Problem details: Print, please, exactly the lines from the one with "Task: Click the" through the final line of the data below, with both ends included and the pictures left out.

----- Data extracts

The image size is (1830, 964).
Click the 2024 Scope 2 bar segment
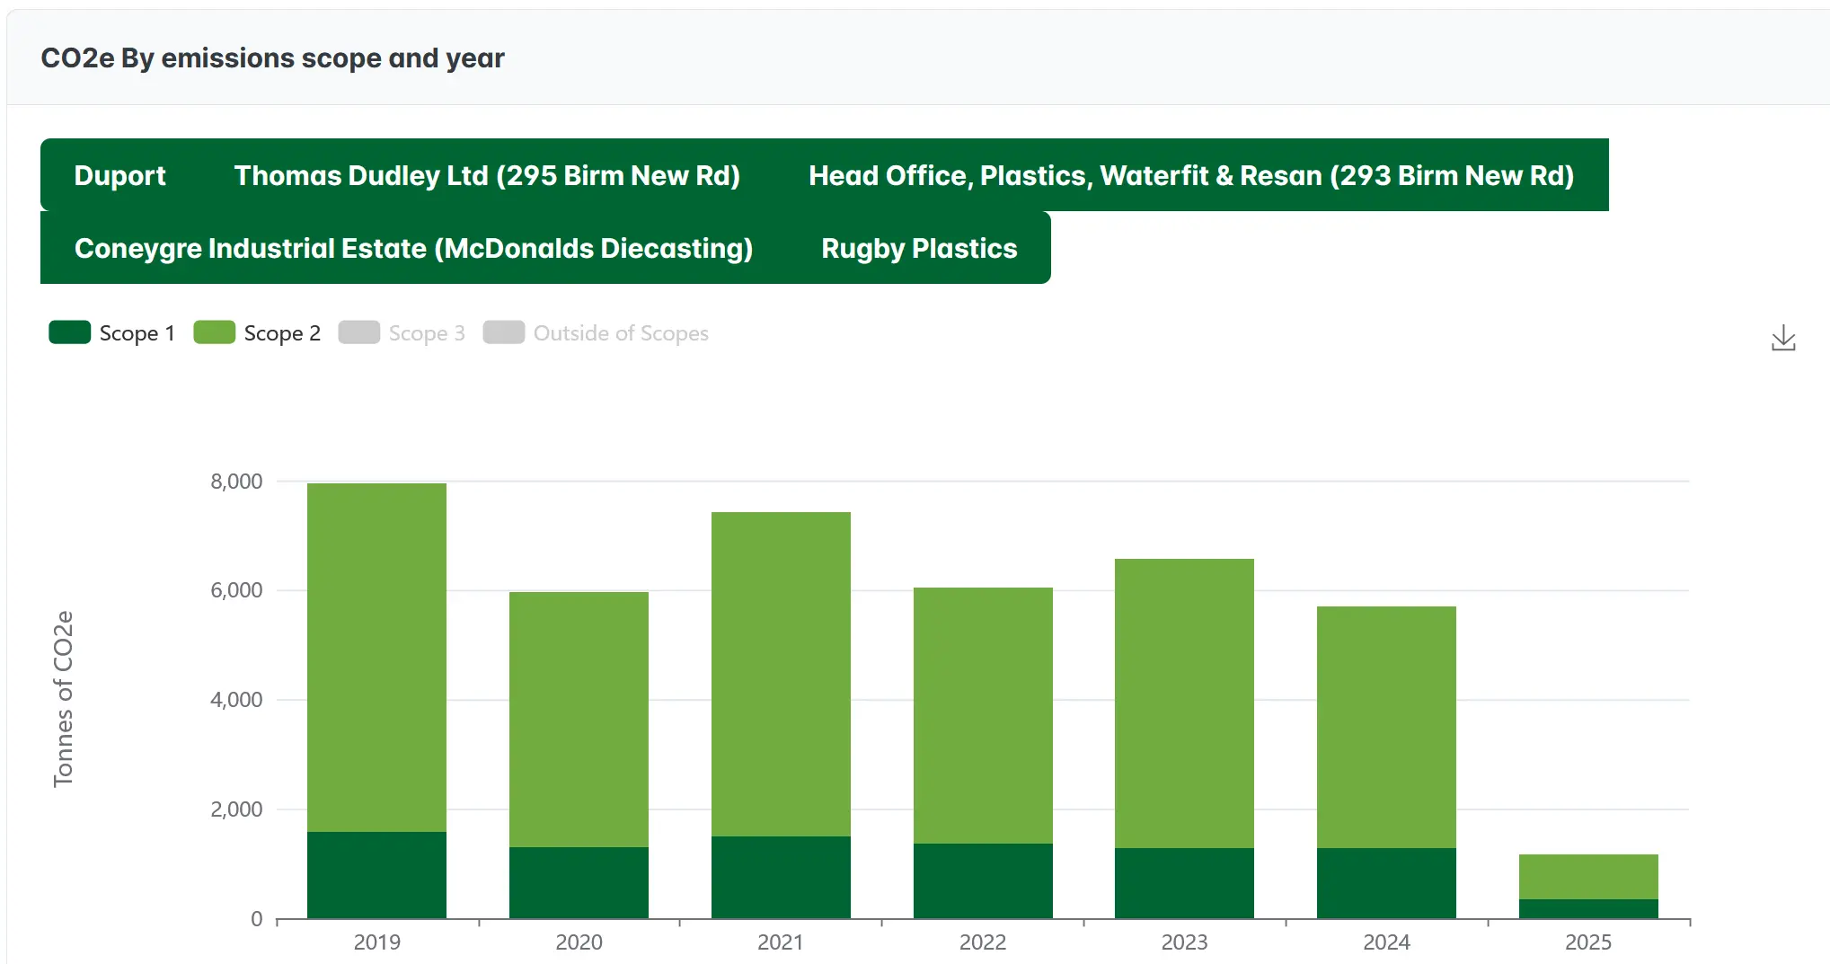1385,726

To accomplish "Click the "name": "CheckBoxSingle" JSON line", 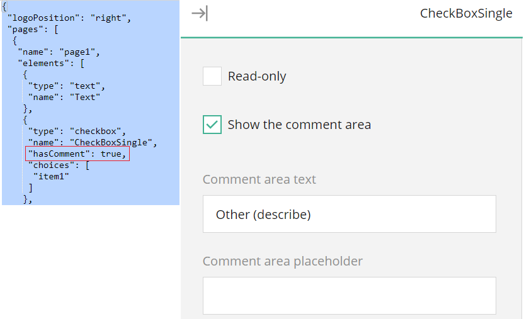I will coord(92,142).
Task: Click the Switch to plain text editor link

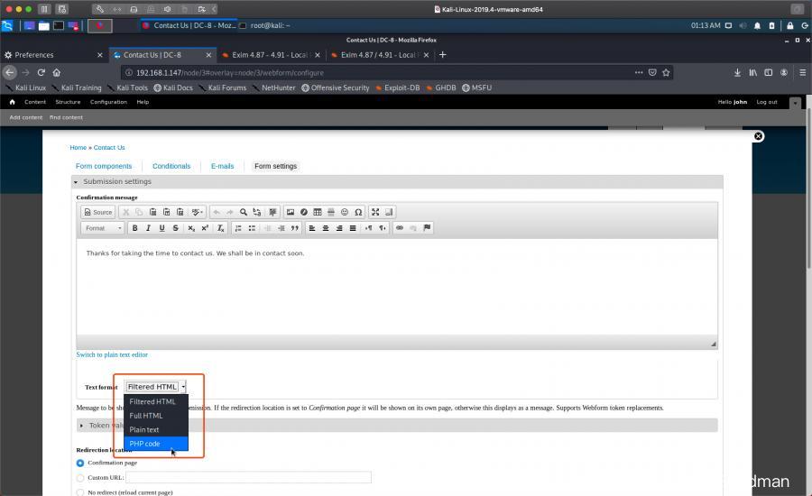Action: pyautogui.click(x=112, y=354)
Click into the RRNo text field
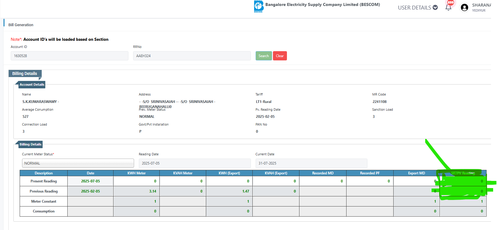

----------

Response to the exercise:
Task: Click the Switch to plain text editor link

Action: pyautogui.click(x=112, y=354)
Click into the RRNo text field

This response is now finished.